Sunday 3 January 2010

Christmas Telly


I'm not old enough to have watched the Morecambe & Wise Christmas shows of the 70's, but they always seem to have been set as something of a high-water or benchmark for Christmas TV ever since. That was back in the days when drawing 20m viewers around the little black box in the living room was expected for such things, unlike today when reaching double figures is a celebrated rarity.

For me, The Office Christmas Specials have had the same effect on subsequent years of Christmas telly - nothing before or since has ever come close to replicating the drama, comedy, tension or quite brilliant ending that those 2 hours of TV put together back in 2003. I watched the whole series, including the specials again last month, and even now it still blows me away.

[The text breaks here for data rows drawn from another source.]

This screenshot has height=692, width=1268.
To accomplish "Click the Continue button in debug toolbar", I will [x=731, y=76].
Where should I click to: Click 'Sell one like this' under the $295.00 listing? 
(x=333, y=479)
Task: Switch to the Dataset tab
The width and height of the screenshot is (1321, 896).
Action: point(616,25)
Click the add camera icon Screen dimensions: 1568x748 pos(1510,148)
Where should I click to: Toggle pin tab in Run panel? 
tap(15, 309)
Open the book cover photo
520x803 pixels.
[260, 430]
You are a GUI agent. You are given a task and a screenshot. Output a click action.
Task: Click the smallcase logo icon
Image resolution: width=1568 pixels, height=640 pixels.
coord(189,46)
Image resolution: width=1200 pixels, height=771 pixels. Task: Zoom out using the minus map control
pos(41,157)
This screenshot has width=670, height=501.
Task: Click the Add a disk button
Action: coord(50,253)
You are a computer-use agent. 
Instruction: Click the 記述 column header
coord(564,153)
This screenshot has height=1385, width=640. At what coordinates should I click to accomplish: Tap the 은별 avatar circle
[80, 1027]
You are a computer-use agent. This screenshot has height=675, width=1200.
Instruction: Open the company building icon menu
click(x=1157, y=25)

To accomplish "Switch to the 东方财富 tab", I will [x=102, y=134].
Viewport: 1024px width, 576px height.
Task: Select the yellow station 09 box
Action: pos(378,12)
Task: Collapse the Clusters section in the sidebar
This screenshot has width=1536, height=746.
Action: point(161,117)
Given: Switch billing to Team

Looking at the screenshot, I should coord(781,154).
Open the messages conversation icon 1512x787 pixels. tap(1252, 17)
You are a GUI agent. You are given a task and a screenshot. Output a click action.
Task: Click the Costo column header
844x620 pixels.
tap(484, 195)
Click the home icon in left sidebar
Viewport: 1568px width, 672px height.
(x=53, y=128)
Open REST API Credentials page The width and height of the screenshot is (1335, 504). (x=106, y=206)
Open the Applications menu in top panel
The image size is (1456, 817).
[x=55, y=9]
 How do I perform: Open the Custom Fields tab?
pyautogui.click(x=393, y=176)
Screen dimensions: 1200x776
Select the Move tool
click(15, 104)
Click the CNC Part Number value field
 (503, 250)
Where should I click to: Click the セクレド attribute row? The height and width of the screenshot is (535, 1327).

The only thing I wish now is that there was some way you could erase your memory each time after you'd seen it, just so you could enjoy the shock and sheer joy when everything suddenly, finally goes right for Brent, Tim and Dawn after 13 and a half episodes of their lives being utterly miserable.

This year's Christmas telly wasn't vintage to be honest - a hell of a lot of repeats and far too many crap films for my liking. However it did witness the end of Gavin & Stacey, and also the current incarnation of Doctor Who, both of which have been fantastic to watch over the past three years. With one of these, everyone knew what would happen, with the other most people had a feeling what should happen, but there was still uncertainty. In both cases, I didn't have a clue how the writers were going to get there, but was definitely excited to find out.

In the end, Gavin & Stacey finished exactly the right way - Smithey and Nessa were never going to get married, but then neither were Nessa and Dave Coaches. What you got instead was a very accurate interpretation of the modern family unit - far from perfect, far from traditional, but still very loving. Keeping the final scene down to just the four central characters was a very smart move too, avoiding the temptation to include the whole ensemble, and Uncle Bryn in particular.

Doctor Who on the other hand was heartbreaking I thought. I'd spent most of the time between the first part on Christmas Day and the second on New Year's Day trying to figure out just who was going to kill David Tennant off, and when the 'four knocks' were going to happen.

When it finally did occur, with four quiet taps on an innocent looking piece of glass, it was simply a brilliant, cruel, bitterly believable piece of writing. Not to mention a fabulous piece of acting by the two men involved.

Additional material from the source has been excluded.